_PROBLEMS_
[1] In the Nexus Data Management Tools readme, what digest does the tool compute before copying when no .md5 sidecar exists?
[2] Write the next part of the Nexus Data Management Tools readme, picking up after its last line.

_DOCUMENT_
Nexus Data Management Tools

A small Python CLI for synchronizing data files from a "drop" directory into a canonical repository structure, validating integrity (checksums), and preparing metadata for recording in a LabKey server. Configuration is loaded solely from a per-drop-folder sync.yml to allow site-specific behavior.

Overview

This tool automates synchronizing files discovered in a "drop" directory into a structured repository path. It uses a filename filter and a strict regular expression with named groups to parse metadata from filenames, computes checksums, performs a presence check in LabKey, and copies files when run in execute mode. It can update existing LabKey rows (and optionally insert new ones) based on a configurable mapping.

After a successful and verified copy to the repository, the original drop files can be moved (archived) into a configured processed folder, preserving the subdirectory structure relative to the drop folder. Both copy and move actions are only executed when --do-it is provided; otherwise, the tool prints detailed dry-run plans.

Features

[Discovery and templating] Glob discovery (drop_filename_filter) and strict regex parsing (drop_filename_regex) with named capture groups.
[Target rendering] repository_filename supports placeholders: regex groups, <run> (auto-increment), <hash> (CRC32), and <source.Field> from matched metadata.
[Integrity] If a .md5 sidecar exists, verify before copying; else compute a BLAKE3 digest and write a .blake3 sidecar pre-copy. Post-copy verification is a block-by-block compare.
[LabKey presence + write-back] Presence check via field_parameters.file_list (default CONTAINS by target path) or a configured presence field with equal|contains semantics. In execute mode, updates existing rows and optionally inserts new ones unless writeback.skip_creates: true.
[Skip creates] When skip_creates: true, planned creates are suppressed in logs; copy and move are also skipped for files where write-back is skipped (including existing rows without a RowId).
[Dry-run plans]
- Pre-run plan table for each file (including write_action: update|create|skip_create).
- Copy plan summary: would_copy or would_skip:<reason>.
- Update diffs per matched row; planned create fields (suppressed when skip_creates: true).
- Archive/move plan summary mirroring copy gating: would_move or would_skip:<reason>.

_RECORDED DATA_
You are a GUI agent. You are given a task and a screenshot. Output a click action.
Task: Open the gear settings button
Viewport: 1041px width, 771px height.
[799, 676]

...

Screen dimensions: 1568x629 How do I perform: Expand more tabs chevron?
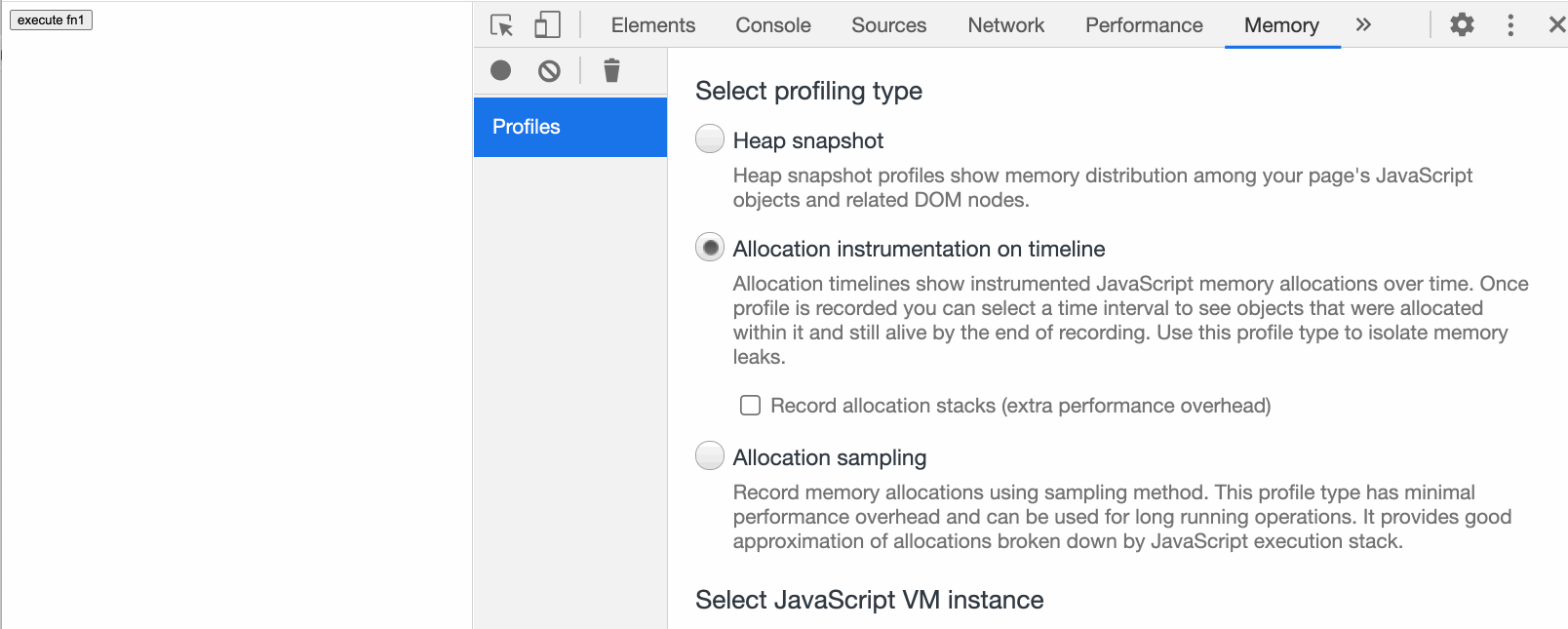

--

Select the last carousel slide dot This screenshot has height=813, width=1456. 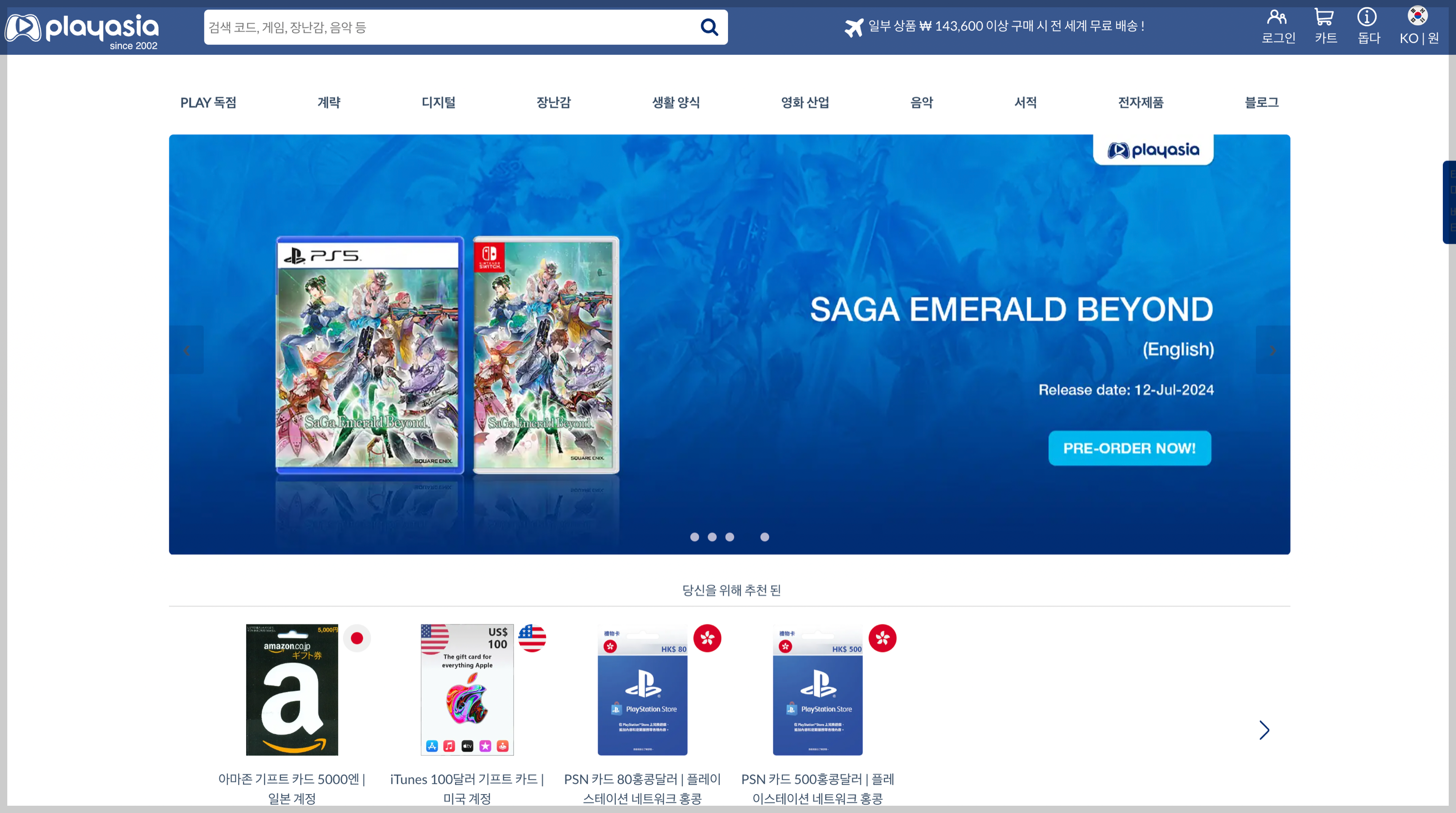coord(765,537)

_ANSWERS BELOW_
[1] A BLAKE3 digest, written to a .blake3 sidecar.

[2]
[Executed run summaries]
- Copy summary (copied vs skipped with reasons), update diffs, planned creates (suppressed when skip_creates: true).
- Archive/move summary after verified copies: moves originals under processed_folder preserving structure.
[Console + Log] Styled tables via rich and a tee’d log file at dm/logs/sync/<runmode>/<dataset>-<timestamp>.log.

Architecture and Key Files

dm/dm.py
- sync: main CLI command. Loads <drop_folder>/sync.yml, discovers files, renders targets, checks integrity, optional metadata matching, LabKey presence, and outputs dry-run plans. With --do-it, performs copy + verify, write-back (update/insert), copies sidecars, and archives originals into processed_folder.
dm/helpers.py
- Message, TableOutput, Hasher utilities.
dm/integrity.py
- Read .md5, write .blake3, and copy matching sidecar files.
dm/metadata.py
- General-purpose metadata loaders (LabKey/Excel/CSV). Note: the current pipeline in dm/dm.py performs simplified LabKey-based lookups inline.
dm/sync.yml.TEMPLATE
- Reference configuration for per-drop sync.yml files.
environment.yml, Makefile, .vscode/settings.json
- Environment, development helpers, and editor config.

Installation

Recommended with conda or mamba.

Create/update environment with Makefile:

make envupdate

Or manually with conda/mamba:

# Recommended: create a new environment named dm
yes | conda env create -f environment.yml -n dm || conda env update -f environment.yml -n dm --prune
conda activate dm

Note: This project uses a standard, portable environment.yml without a hard-coded prefix:.

Verify dependencies (installed via pip in the environment):

pyyaml, labkey, yachalk, rich, click, python-dotenv, openpyxl, blake3

Quickstart

Follow these steps to try the tool with a minimal configuration.

Create a per-drop config at <drop_folder>/sync.yml

Minimal config (no metadata usage):

# <drop_folder>/sync.yml
drop_filename_filter: "**/*.fastq.gz"
drop_filename_regex: "[^\\/]+\\/(?P<phase>[^\\/]+)\/.*(?P<seq>SEQ_[A-Z]{5}).*(?P<prefix>(?P<lib>[A-Z]{3}_[A-Z]{6})_[A-Z][0-9]+_[A-Z][0-9]{3})_(?P<suffix>[^.]+)"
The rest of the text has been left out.